*Soal Latihan 1:* Terjemahkan kalimat "Koleksi anggrek milik Hasan beragam, mulai dari Dendrobium, Oncidium, hingga Vanda." dari teks tentang kebun anggrek di Magelang ke dalam bahasa Inggris.
*Soal Latihan 2:* Tuliskan ulang dengan persis bagian teks tentang kebun anggrek di Magelang, mulai dari "Pesona alam dan budaya Magelang tak perlu" sampai dengan "dua dekade terakhir.".
*Soal Latihan 3:*
Jawablah pertanyaan berikut berdasarkan teks tentang kebun anggrek di Magelang.
(a) Pada tahun berapa Hasan meninggalkan pekerjaannya untuk sepenuhnya terjun ke dunia anggrek?
(b) Di mana alamat Anggrek Nambangan?
(c) Mulai dari harga berapa toko bunga dan pedagang besar biasanya menjual anggrek Hasan?

*Teks Bacaan:*
Daya dan Cita yang Menyala untuk Anggrek di Kota Sejuta Bunga

- Pesona alam dan budaya Magelang tak diragukan, terdapat kebun anggrek terbesar di Jawa Tengah, dimiliki oleh Hasan Sulaiman Syah.
- Hasan memulai usaha anggreknya sejak 2003, tanpa membuka penjualan ritel. Ia mengirim hingga 1.500 tanaman anggrek ke Jakarta setiap minggu.
- Program Electrifying Agriculture dari PLN memberikan listrik yang stabil dan terjangkau bagi petani seperti Hasan untuk meningkatkan kualitas dan kuantitas produksi anggrek.
Pesona alam dan budaya Magelang tak perlu diragukan. Di tengah kesejukan udaranya, terdapat sebuah kebun anggrek yang asri.
Pagi itu, Kamis (10/10/2024), seorang pria paruh baya dengan senyum ramah menyambut IDN Times saat mengunjungi kebun anggrek tersebut. Ia adalah Hasan Sulaiman Syah, petani anggrek yang telah mengabdikan hidupnya untuk membudidayakan bunga eksotis itu selama dua dekade terakhir.
Hasan bukanlah petani biasa. Lulusan Sarjana Pertanian Universitas Tidar Magelang itu memulai perjalanannya pada tahun 1998 sebagai karyawan swasta sembari menanam dan menjual anggrek. Namun, pada tahun 2003, Hasan mengambil keputusan berani untuk meninggalkan pekerjaannya dan sepenuhnya terjun ke dunia anggrek.
"Saya melihat potensi besar pada anggrek. Saat itu, belum banyak yang melirik tanaman ini," ujar Hasan sambil mengelus salah satu anggrek bulan (Phalaenopsis) yang sedang mekar sempurna.
"Sekarang, permintaan anggrek meningkat pesat, bukan hanya untuk koleksi pribadi, tetapi juga untuk industri, seperti hotel, acara besar, dan hampers," imbuh pria kelahiran Rembang, Jawa Tengah itu.

Anggrek Nambangan milik Hasan berlokasi di Jalan Telaga Warna Nomor 43, Rejowinangun Utara, Magelang Tengah. Tempat tersebut bukan sekadar kebun biasa, melainkan pusat budidaya dan penjualan anggrek terbesar di Jawa Tengah.
Koleksi anggrek milik Hasan beragam, mulai dari Dendrobium, Oncidium, hingga Vanda.
"Setiap minggu, kami mengirim hingga 1.500 tanaman anggrek ke Jakarta dan beberapa kota lainnya hanya untuk kebutuhan rangkaian bunga. Jenis Phalaenopsis sudah sangat komersial. Permintaan terus meningkat dan kami berusaha memenuhi kebutuhan tersebut," ungkap Hasan.
Magelang telah menjadi barometer penghasil anggrek berkualitas. Hasan menjelaskan bahwa sumber anggrek yang beredar di Jawa Tengah, seperti di Kota Surakarta (Solo), Semarang, Yogyakarta, dan Jakarta, sebagian besar berasal dari Magelang.
Meski demikian, Hasan tidak membuka penjualan ritel, hanya grosir. Ia bekerja sama dengan puluhan toko bunga (florist) dan pedagang besar yang biasanya menjual anggreknya mulai harga Rp125 ribu per tanaman.

*Data yang Diberikan:*
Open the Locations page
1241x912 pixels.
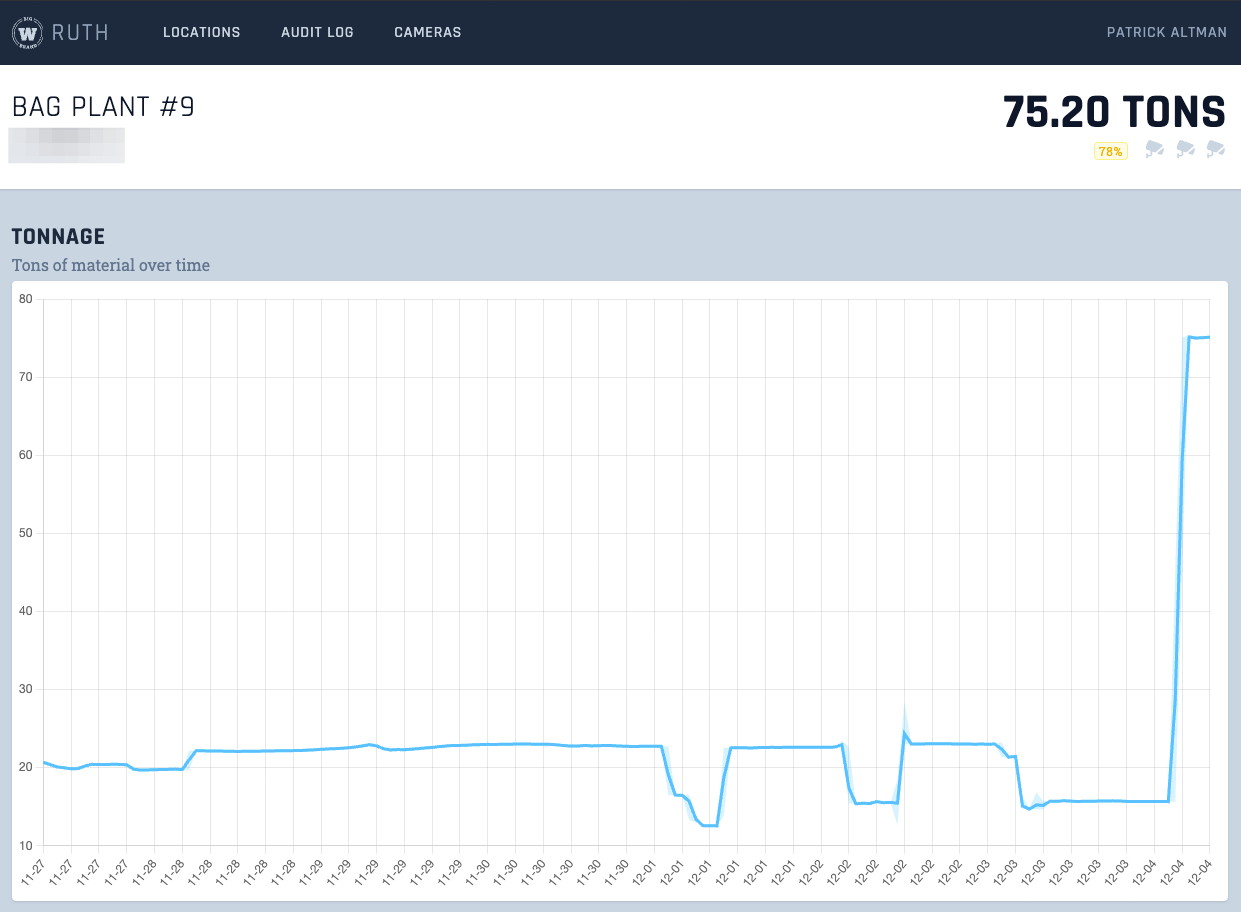(201, 32)
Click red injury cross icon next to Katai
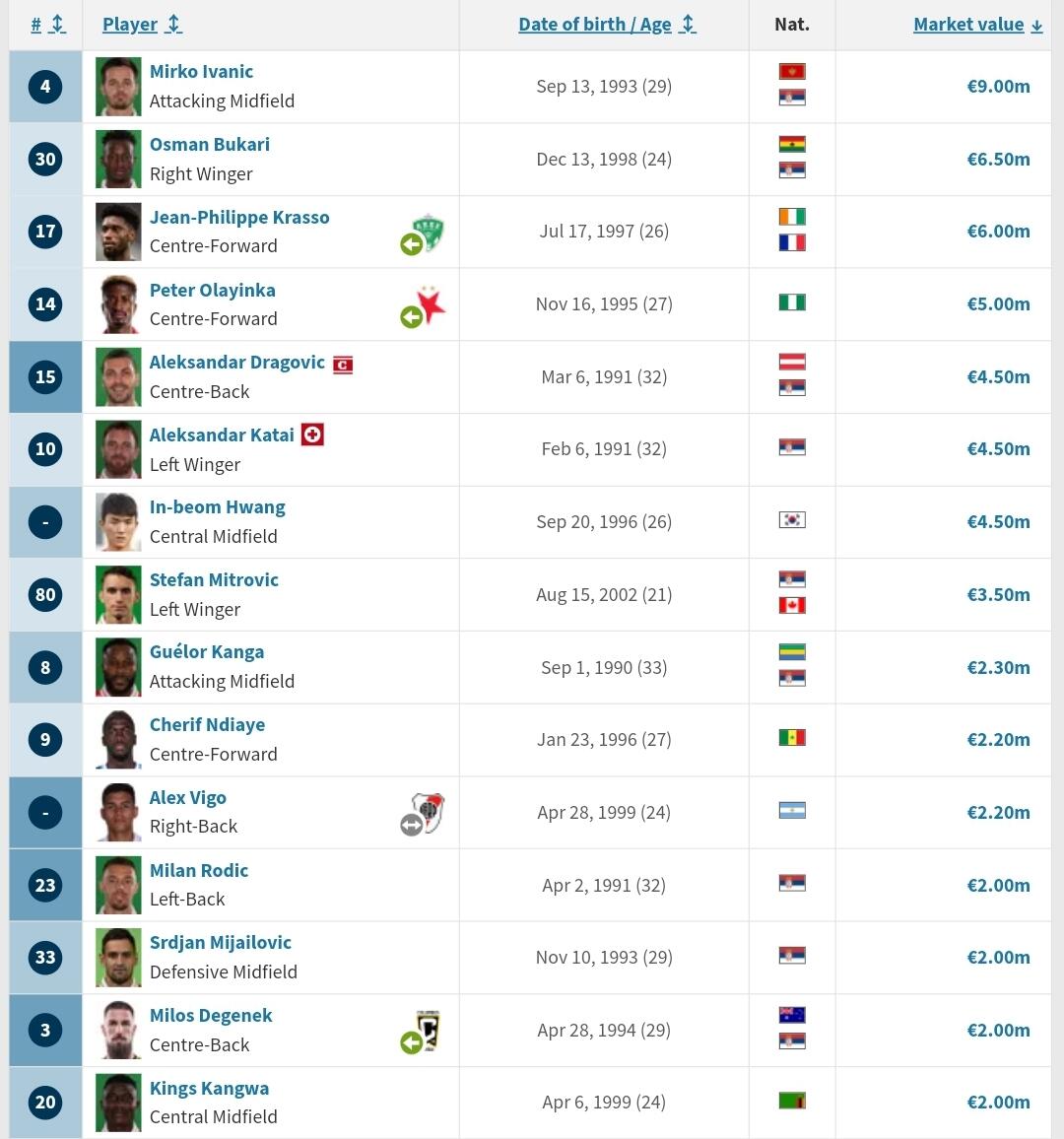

*Jawaban Benar 1:* Hasan's orchid collection is diverse, ranging from Dendrobium and Oncidium to Vanda.

*Jawaban Benar 2:*
Pesona alam dan budaya Magelang tak perlu diragukan. Di tengah kesejukan udaranya, terdapat sebuah kebun anggrek yang asri.
Pagi itu, Kamis (10/10/2024), seorang pria paruh baya dengan senyum ramah menyambut IDN Times saat mengunjungi kebun anggrek tersebut. Ia adalah Hasan Sulaiman Syah, petani anggrek yang telah mengabdikan hidupnya untuk membudidayakan bunga eksotis itu selama dua dekade terakhir.

*Jawaban Benar 3:*
(a) Tahun 2003.
(b) Jalan Telaga Warna Nomor 43, Rejowinangun Utara, Magelang Tengah.
(c) Rp125 ribu per tanaman.